* Begin Input *

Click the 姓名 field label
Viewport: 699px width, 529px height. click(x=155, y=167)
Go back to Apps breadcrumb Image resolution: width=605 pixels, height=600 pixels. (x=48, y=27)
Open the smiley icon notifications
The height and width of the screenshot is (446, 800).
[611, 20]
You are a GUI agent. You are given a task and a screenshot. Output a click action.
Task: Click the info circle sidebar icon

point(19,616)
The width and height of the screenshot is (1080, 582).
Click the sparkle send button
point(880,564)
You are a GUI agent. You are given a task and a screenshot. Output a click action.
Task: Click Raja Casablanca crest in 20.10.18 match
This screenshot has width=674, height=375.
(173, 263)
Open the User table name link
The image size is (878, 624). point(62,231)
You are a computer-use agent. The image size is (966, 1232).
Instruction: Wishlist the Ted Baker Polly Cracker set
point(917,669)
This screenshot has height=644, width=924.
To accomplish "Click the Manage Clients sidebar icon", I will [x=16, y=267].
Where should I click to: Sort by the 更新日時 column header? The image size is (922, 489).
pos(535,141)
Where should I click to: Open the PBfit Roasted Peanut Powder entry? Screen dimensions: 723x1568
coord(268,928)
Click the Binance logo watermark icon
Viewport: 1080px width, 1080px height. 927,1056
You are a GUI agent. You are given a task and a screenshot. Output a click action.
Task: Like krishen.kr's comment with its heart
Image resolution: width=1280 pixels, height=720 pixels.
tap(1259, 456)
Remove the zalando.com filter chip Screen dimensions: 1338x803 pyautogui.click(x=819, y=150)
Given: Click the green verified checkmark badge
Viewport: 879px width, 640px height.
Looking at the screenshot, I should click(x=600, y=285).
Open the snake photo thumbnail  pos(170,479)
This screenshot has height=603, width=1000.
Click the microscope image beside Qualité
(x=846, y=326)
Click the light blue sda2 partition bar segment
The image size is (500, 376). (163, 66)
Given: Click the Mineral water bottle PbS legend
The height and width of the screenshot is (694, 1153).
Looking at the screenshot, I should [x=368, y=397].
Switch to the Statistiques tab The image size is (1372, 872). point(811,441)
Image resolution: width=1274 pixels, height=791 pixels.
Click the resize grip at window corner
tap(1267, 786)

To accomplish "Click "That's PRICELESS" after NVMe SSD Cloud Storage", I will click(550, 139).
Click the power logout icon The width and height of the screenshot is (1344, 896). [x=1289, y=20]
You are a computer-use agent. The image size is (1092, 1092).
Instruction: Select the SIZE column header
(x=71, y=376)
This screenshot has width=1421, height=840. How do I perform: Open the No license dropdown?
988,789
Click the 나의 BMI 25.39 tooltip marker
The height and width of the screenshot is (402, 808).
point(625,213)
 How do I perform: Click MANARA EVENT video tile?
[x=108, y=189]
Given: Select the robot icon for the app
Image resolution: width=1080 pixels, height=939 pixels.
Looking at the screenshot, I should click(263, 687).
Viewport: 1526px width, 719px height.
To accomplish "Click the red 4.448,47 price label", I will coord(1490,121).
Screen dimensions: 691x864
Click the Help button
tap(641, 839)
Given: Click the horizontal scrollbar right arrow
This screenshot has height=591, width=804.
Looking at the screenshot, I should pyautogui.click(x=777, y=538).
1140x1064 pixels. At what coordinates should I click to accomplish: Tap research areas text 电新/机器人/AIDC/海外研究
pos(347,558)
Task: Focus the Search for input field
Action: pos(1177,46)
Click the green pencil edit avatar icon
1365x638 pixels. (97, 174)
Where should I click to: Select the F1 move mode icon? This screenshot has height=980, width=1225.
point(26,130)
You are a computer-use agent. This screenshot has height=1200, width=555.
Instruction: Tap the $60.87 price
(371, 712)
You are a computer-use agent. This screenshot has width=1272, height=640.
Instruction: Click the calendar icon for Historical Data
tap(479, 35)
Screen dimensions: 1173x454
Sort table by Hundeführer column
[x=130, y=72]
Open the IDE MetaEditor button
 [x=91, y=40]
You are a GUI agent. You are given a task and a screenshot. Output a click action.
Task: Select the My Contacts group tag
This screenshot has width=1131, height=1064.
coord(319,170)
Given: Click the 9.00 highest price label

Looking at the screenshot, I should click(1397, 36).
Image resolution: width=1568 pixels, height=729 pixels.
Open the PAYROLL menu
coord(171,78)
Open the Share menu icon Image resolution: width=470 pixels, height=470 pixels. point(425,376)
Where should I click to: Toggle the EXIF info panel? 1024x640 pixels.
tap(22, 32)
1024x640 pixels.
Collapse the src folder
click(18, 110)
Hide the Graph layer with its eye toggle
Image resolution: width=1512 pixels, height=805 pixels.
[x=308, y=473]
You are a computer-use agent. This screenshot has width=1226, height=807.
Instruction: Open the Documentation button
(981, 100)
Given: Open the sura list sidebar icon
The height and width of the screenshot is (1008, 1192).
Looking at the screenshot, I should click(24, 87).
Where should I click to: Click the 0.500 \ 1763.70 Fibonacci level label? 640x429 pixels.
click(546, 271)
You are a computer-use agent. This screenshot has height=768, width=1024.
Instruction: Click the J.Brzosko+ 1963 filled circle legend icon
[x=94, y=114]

* End Input *

▶ [Short task]
Please rewrite the listing above as a numbered list, one line per item, leaving out the blank lines and covering every entry.

▶ [Complete answer]
1. Click the 姓名 field label
2. Viewport: 699px width, 529px height. click(x=155, y=167)
3. Go back to Apps breadcrumb Image resolution: width=605 pixels, height=600 pixels. (x=48, y=27)
4. Open the smiley icon notifications
5. The height and width of the screenshot is (446, 800).
6. [611, 20]
7. You are a GUI agent. You are given a task and a screenshot. Output a click action.
8. Task: Click the info circle sidebar icon
9. point(19,616)
10. The width and height of the screenshot is (1080, 582).
11. Click the sparkle send button
12. point(880,564)
13. You are a GUI agent. You are given a task and a screenshot. Output a click action.
14. Task: Click Raja Casablanca crest in 20.10.18 match
15. This screenshot has width=674, height=375.
16. (173, 263)
17. Open the User table name link
18. The image size is (878, 624). point(62,231)
19. You are a computer-use agent. The image size is (966, 1232).
20. Instruction: Wishlist the Ted Baker Polly Cracker set
21. point(917,669)
22. This screenshot has height=644, width=924.
23. To accomplish "Click the Manage Clients sidebar icon", I will [x=16, y=267].
24. Where should I click to: Sort by the 更新日時 column header? The image size is (922, 489).
25. pos(535,141)
26. Where should I click to: Open the PBfit Roasted Peanut Powder entry? Screen dimensions: 723x1568
27. coord(268,928)
28. Click the Binance logo watermark icon
29. Viewport: 1080px width, 1080px height. 927,1056
30. You are a GUI agent. You are given a task and a screenshot. Output a click action.
31. Task: Like krishen.kr's comment with its heart
32. Image resolution: width=1280 pixels, height=720 pixels.
33. tap(1259, 456)
34. Remove the zalando.com filter chip Screen dimensions: 1338x803 pyautogui.click(x=819, y=150)
35. Given: Click the green verified checkmark badge
36. Viewport: 879px width, 640px height.
37. Looking at the screenshot, I should click(x=600, y=285).
38. Open the snake photo thumbnail  pos(170,479)
39. This screenshot has height=603, width=1000.
40. Click the microscope image beside Qualité
41. (x=846, y=326)
42. Click the light blue sda2 partition bar segment
43. The image size is (500, 376). (163, 66)
44. Given: Click the Mineral water bottle PbS legend
45. The height and width of the screenshot is (694, 1153).
46. Looking at the screenshot, I should [x=368, y=397].
47. Switch to the Statistiques tab The image size is (1372, 872). point(811,441)
48. Image resolution: width=1274 pixels, height=791 pixels.
49. Click the resize grip at window corner
50. tap(1267, 786)
51. To accomplish "Click "That's PRICELESS" after NVMe SSD Cloud Storage", I will click(550, 139).
52. Click the power logout icon The width and height of the screenshot is (1344, 896). [x=1289, y=20]
53. You are a computer-use agent. The image size is (1092, 1092).
54. Instruction: Select the SIZE column header
55. (x=71, y=376)
56. This screenshot has width=1421, height=840. How do I perform: Open the No license dropdown?
57. 988,789
58. Click the 나의 BMI 25.39 tooltip marker
59. The height and width of the screenshot is (402, 808).
60. point(625,213)
61.  How do I perform: Click MANARA EVENT video tile?
62. [x=108, y=189]
63. Given: Select the robot icon for the app
64. Image resolution: width=1080 pixels, height=939 pixels.
65. Looking at the screenshot, I should click(263, 687).
66. Viewport: 1526px width, 719px height.
67. To accomplish "Click the red 4.448,47 price label", I will coord(1490,121).
68. Screen dimensions: 691x864
69. Click the Help button
70. tap(641, 839)
71. Given: Click the horizontal scrollbar right arrow
72. This screenshot has height=591, width=804.
73. Looking at the screenshot, I should pyautogui.click(x=777, y=538).
74. 1140x1064 pixels. At what coordinates should I click to accomplish: Tap research areas text 电新/机器人/AIDC/海外研究
75. pos(347,558)
76. Task: Focus the Search for input field
77. Action: pos(1177,46)
78. Click the green pencil edit avatar icon
79. 1365x638 pixels. (97, 174)
80. Where should I click to: Select the F1 move mode icon? This screenshot has height=980, width=1225.
81. point(26,130)
82. You are a computer-use agent. This screenshot has height=1200, width=555.
83. Instruction: Tap the $60.87 price
84. (371, 712)
85. You are a computer-use agent. This screenshot has width=1272, height=640.
86. Instruction: Click the calendar icon for Historical Data
87. tap(479, 35)
88. Screen dimensions: 1173x454
89. Sort table by Hundeführer column
90. [x=130, y=72]
91. Open the IDE MetaEditor button
92.  [x=91, y=40]
93. You are a GUI agent. You are given a task and a screenshot. Output a click action.
94. Task: Select the My Contacts group tag
95. This screenshot has width=1131, height=1064.
96. coord(319,170)
97. Given: Click the 9.00 highest price label
98. Looking at the screenshot, I should click(1397, 36).
99. Image resolution: width=1568 pixels, height=729 pixels.
100. Open the PAYROLL menu
101. coord(171,78)
102. Open the Share menu icon Image resolution: width=470 pixels, height=470 pixels. point(425,376)
103. Where should I click to: Toggle the EXIF info panel? 1024x640 pixels.
104. tap(22, 32)
105. 1024x640 pixels.
106. Collapse the src folder
107. click(18, 110)
108. Hide the Graph layer with its eye toggle
109. Image resolution: width=1512 pixels, height=805 pixels.
110. [x=308, y=473]
111. You are a computer-use agent. This screenshot has width=1226, height=807.
112. Instruction: Open the Documentation button
113. (981, 100)
114. Given: Open the sura list sidebar icon
115. The height and width of the screenshot is (1008, 1192).
116. Looking at the screenshot, I should click(24, 87).
117. Where should I click to: Click the 0.500 \ 1763.70 Fibonacci level label? 640x429 pixels.
118. click(546, 271)
119. You are a computer-use agent. This screenshot has height=768, width=1024.
120. Instruction: Click the J.Brzosko+ 1963 filled circle legend icon
121. [x=94, y=114]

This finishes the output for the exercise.